» **YOUR ASSIGNMENT**
For this exercise, print all of the data exactly as given.

» **EXCERPTED RECORDS**
- - - - - - -
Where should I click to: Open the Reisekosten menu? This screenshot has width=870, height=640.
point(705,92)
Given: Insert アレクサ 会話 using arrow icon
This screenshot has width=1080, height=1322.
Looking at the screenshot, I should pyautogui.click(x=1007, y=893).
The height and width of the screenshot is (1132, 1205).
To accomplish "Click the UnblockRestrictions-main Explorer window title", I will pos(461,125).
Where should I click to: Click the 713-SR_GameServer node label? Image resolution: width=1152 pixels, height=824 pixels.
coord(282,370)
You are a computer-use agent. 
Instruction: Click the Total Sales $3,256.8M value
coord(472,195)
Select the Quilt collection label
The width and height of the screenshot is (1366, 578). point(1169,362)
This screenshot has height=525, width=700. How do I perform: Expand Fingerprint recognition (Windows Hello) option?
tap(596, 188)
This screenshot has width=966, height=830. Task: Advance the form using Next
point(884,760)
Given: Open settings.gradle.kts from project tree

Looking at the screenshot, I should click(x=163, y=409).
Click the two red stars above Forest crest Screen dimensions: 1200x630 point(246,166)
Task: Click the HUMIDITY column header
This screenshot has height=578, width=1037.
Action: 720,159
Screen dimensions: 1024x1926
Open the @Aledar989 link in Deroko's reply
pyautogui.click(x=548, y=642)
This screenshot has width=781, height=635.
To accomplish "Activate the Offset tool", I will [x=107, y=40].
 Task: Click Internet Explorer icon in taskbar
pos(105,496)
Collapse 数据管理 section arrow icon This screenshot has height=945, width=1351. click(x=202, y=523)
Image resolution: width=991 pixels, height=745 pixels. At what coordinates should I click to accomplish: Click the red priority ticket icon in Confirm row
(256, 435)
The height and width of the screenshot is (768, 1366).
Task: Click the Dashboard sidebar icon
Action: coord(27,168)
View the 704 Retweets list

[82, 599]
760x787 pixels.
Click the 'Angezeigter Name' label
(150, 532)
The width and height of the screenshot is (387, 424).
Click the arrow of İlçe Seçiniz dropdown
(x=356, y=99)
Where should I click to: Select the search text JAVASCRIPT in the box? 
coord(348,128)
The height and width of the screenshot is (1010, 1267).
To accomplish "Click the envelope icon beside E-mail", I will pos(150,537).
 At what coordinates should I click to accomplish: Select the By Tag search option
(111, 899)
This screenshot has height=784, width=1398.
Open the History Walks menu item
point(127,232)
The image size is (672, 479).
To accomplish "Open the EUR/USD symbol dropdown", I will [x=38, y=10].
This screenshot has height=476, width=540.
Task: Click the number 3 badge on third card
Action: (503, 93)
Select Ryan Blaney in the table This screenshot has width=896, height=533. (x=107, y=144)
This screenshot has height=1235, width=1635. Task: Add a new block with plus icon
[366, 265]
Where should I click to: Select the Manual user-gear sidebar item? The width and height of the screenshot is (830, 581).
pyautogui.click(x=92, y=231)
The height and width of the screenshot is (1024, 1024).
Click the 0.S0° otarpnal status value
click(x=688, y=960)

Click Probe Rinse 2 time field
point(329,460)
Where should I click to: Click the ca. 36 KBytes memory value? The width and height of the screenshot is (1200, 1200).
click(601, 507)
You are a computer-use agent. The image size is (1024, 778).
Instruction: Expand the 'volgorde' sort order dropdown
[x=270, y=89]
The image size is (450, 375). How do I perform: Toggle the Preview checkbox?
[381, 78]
- - - - - - -
» **ANSWER TO THE PROBLEM**
Where should I click to: Open the Reisekosten menu? This screenshot has width=870, height=640.
point(705,92)
Given: Insert アレクサ 会話 using arrow icon
This screenshot has width=1080, height=1322.
Looking at the screenshot, I should pyautogui.click(x=1007, y=893).
The height and width of the screenshot is (1132, 1205).
To accomplish "Click the UnblockRestrictions-main Explorer window title", I will pos(461,125).
Where should I click to: Click the 713-SR_GameServer node label? Image resolution: width=1152 pixels, height=824 pixels.
coord(282,370)
You are a computer-use agent. 
Instruction: Click the Total Sales $3,256.8M value
coord(472,195)
Select the Quilt collection label
The width and height of the screenshot is (1366, 578). point(1169,362)
This screenshot has height=525, width=700. How do I perform: Expand Fingerprint recognition (Windows Hello) option?
tap(596, 188)
This screenshot has width=966, height=830. Task: Advance the form using Next
point(884,760)
Given: Open settings.gradle.kts from project tree

Looking at the screenshot, I should click(x=163, y=409).
Click the two red stars above Forest crest Screen dimensions: 1200x630 point(246,166)
Task: Click the HUMIDITY column header
This screenshot has height=578, width=1037.
Action: 720,159
Screen dimensions: 1024x1926
Open the @Aledar989 link in Deroko's reply
pyautogui.click(x=548, y=642)
This screenshot has width=781, height=635.
To accomplish "Activate the Offset tool", I will [x=107, y=40].
 Task: Click Internet Explorer icon in taskbar
pos(105,496)
Collapse 数据管理 section arrow icon This screenshot has height=945, width=1351. click(x=202, y=523)
Image resolution: width=991 pixels, height=745 pixels. At what coordinates should I click to accomplish: Click the red priority ticket icon in Confirm row
(256, 435)
The height and width of the screenshot is (768, 1366).
Task: Click the Dashboard sidebar icon
Action: coord(27,168)
View the 704 Retweets list

[82, 599]
760x787 pixels.
Click the 'Angezeigter Name' label
(150, 532)
The width and height of the screenshot is (387, 424).
Click the arrow of İlçe Seçiniz dropdown
(x=356, y=99)
Where should I click to: Select the search text JAVASCRIPT in the box? 
coord(348,128)
The height and width of the screenshot is (1010, 1267).
To accomplish "Click the envelope icon beside E-mail", I will pos(150,537).
 At what coordinates should I click to accomplish: Select the By Tag search option
(111, 899)
This screenshot has height=784, width=1398.
Open the History Walks menu item
point(127,232)
The image size is (672, 479).
To accomplish "Open the EUR/USD symbol dropdown", I will [x=38, y=10].
This screenshot has height=476, width=540.
Task: Click the number 3 badge on third card
Action: (503, 93)
Select Ryan Blaney in the table This screenshot has width=896, height=533. (x=107, y=144)
This screenshot has height=1235, width=1635. Task: Add a new block with plus icon
[366, 265]
Where should I click to: Select the Manual user-gear sidebar item? The width and height of the screenshot is (830, 581).
pyautogui.click(x=92, y=231)
The height and width of the screenshot is (1024, 1024).
Click the 0.S0° otarpnal status value
click(x=688, y=960)

Click Probe Rinse 2 time field
point(329,460)
Where should I click to: Click the ca. 36 KBytes memory value? The width and height of the screenshot is (1200, 1200).
click(601, 507)
You are a computer-use agent. The image size is (1024, 778).
Instruction: Expand the 'volgorde' sort order dropdown
[x=270, y=89]
The image size is (450, 375). How do I perform: Toggle the Preview checkbox?
[381, 78]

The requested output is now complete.